Defining Moments and Recurring Myths: Comparing Canadians and Americans after the American Revolution

Authors


  • *We thank Sam Clark, William Johnston, Kevin McQuillan, Peter Neary, Rod Beaujot and Shannon Thomson for their help and suggestions. This manuscript was submitted in January 2000 and accepted in October 2000.

Abstract

Dans cet article, nous examinons la célèbre thèse de S.M. Lipset, qui affirme que la révolution américaine a créé des differénces durables entre les valeurs canadiennes et américaines. Nous reconsidérons tout d'abord l'affirmation centrale de la thèse selon laquelle l'exode des loyalistes vers le Canada a ancré de façon permanente des systémes de valeurs distincts dans les deux sociétés. Notre analyse suggère que, au sein de la population générate, les loyalistes n'ont joué qu'un rôle négligeable dans la promotion de différences fondamentales. Nous comparons ensuite les deux sociétés sur le plan historique en utilisant plusieurs indicateurs - classes sociales et structure économique, compositions ethnique et religieuse, modèles d'immigration et d'urbanisation, culture et organisation politiqUes - afin de cerner des divergences importantes dans l'expérience et le milieu dans lequel vivaient les deux peuples, divergences qui auraient pu favoriser ces différences. Nous concluons que les deux populations se ressemblaient étonnamment, ce qui sous-entend qu'elles partageaient probablement le même quotidien, les mêmes perspectives et valeurs au cours de la période révolutionnaire et pendant plusieurs dizaines d'années par la suite.

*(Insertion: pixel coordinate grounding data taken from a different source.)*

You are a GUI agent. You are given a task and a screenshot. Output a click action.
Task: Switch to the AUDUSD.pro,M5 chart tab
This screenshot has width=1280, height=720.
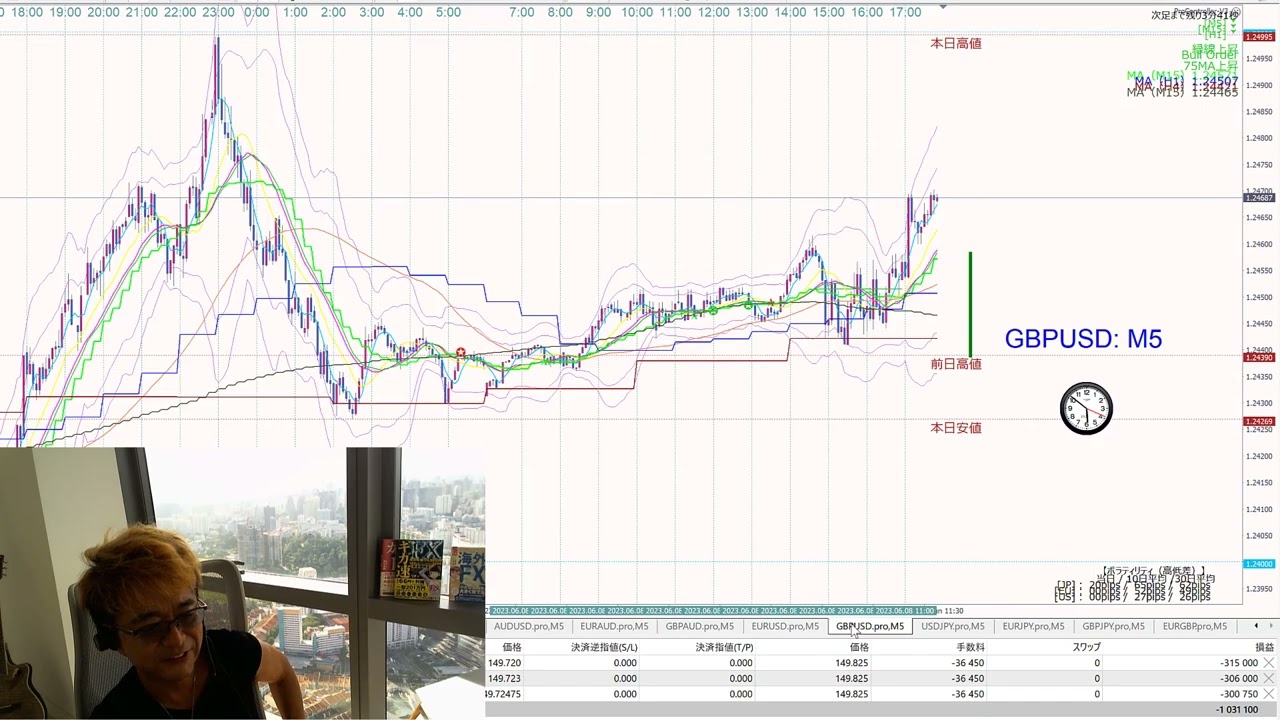coord(529,627)
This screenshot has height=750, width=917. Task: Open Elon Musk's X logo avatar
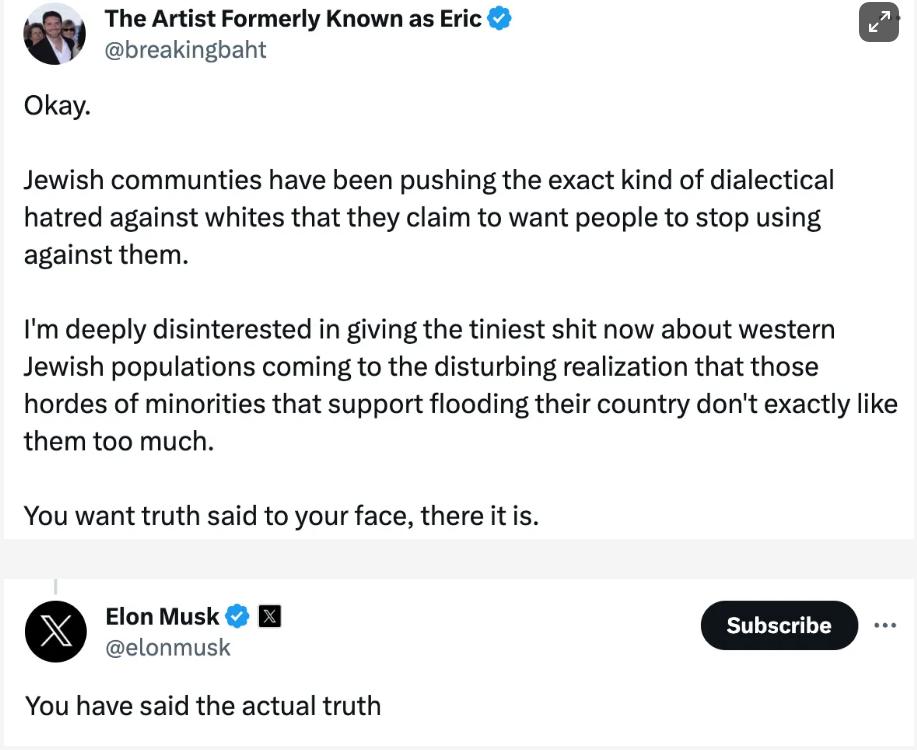(56, 631)
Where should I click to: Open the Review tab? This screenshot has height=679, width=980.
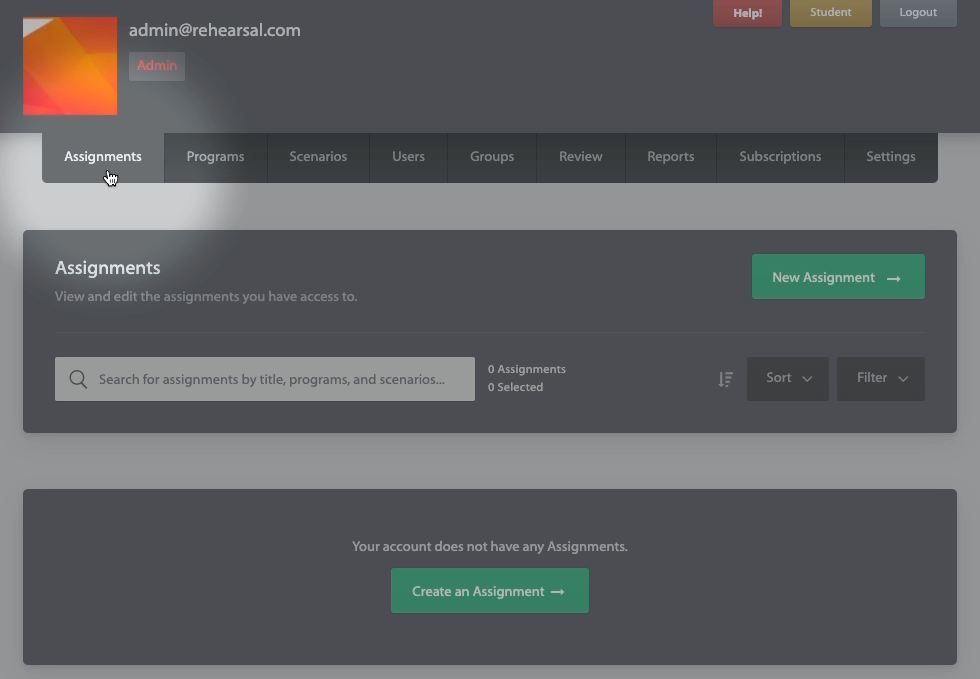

This paper examines S.M. Lipset's widely known thesis that the American Revolution engendered lasting differences in Canadian and American values. We first reconsider the key claim of the thesis: that the Loyalist exodus to Canada permanently entrenched distinct value systems in the two societies. Our analysis indicates that, within the general population, the Loyalists had a negligible effect in promoting core differences. We then compare the two societies historically on several indicators—class and economic structure, ethnic and religious composition, immigration and urbanization patterns, and political culture and organization—to identify significant divergences in the peoples' backgrounds and experiences that may have promoted major differences. We find that the two populations were strikingly alike, suggesting that their everyday lives, outlooks, and values were probably quite similar during the Revolutionary era and for several decades afterward.